* _Passage to read_:

+---+

Amortization of Knoll purchased intangibles: Includes expenses associated with the amortization of acquisition related intangibles acquired as part of the Knoll acquisition. The revenue generated by the associated intangible assets has not been excluded from the related non-GAAP financial measure. We exclude the impact of the amortization of Knoll purchased intangibles as such non-cash amounts were significantly impacted by the size of the Knoll acquisition. Furthermore, we believe that this adjustment enables better comparison of our results as Amortization of Knoll Purchased Intangibles will not recur in future periods once such intangible assets have been fully amortized. Any future acquisitions may result in the amortization of additional intangible assets. Although we exclude the Amortization of Knoll Purchased Intangibles in these non-GAAP measures, we believe that it is important for investors to understand that such intangible assets were recorded as part of purchase accounting and contribute to revenue generation.

Integration charges: Knoll integration-related costs include severance, asset impairment charges associated with lease and operations facility consolidation activity, and expenses related to synergy realization efforts and reorganization initiatives.

Restructuring charges: Includes costs associated with actions involving targeted workforce reductions.

Impairment charges: Includes non-cash, pre-tax charges for the impairment of the Knoll and Muuto trade names as well as impairment of goodwill attributed to the Global Retail and Holly Hunt reporting units.

+---+

* _Material provided_:
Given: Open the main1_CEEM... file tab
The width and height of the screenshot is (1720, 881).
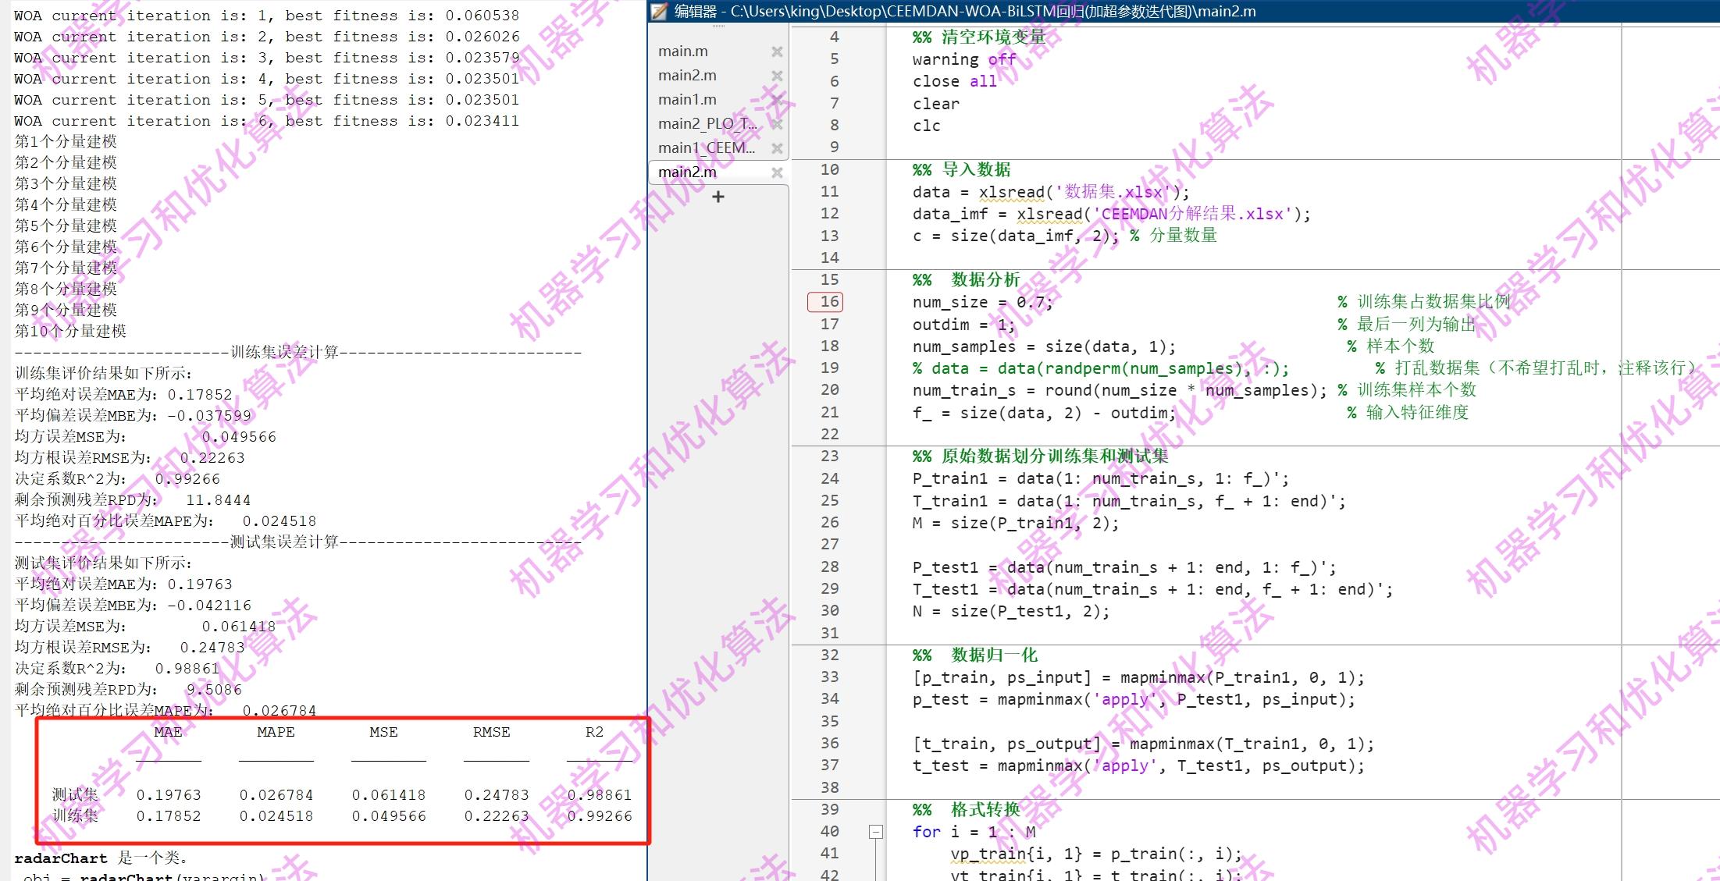Looking at the screenshot, I should 706,148.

+---+

* _List of tasks_:
1 > In the text on non-GAAP adjustments, why does the company exclude the amortization of Knoll purchased intangibles? Answer in one to three sentences.
2 > Translate this sentence from the text on non-GAAP adjustments into Spanish: "Any future acquisitions may result in the amortization of additional intangible assets."

* _Task answers_:
1 > The company excludes it because the size of the Knoll acquisition significantly affected these non-cash amounts. It also says the adjustment allows better comparison of results, because this amortization will stop once the intangible assets are fully amortized.

2 > Cualquier adquisición futura puede dar lugar a la amortización de activos intangibles adicionales.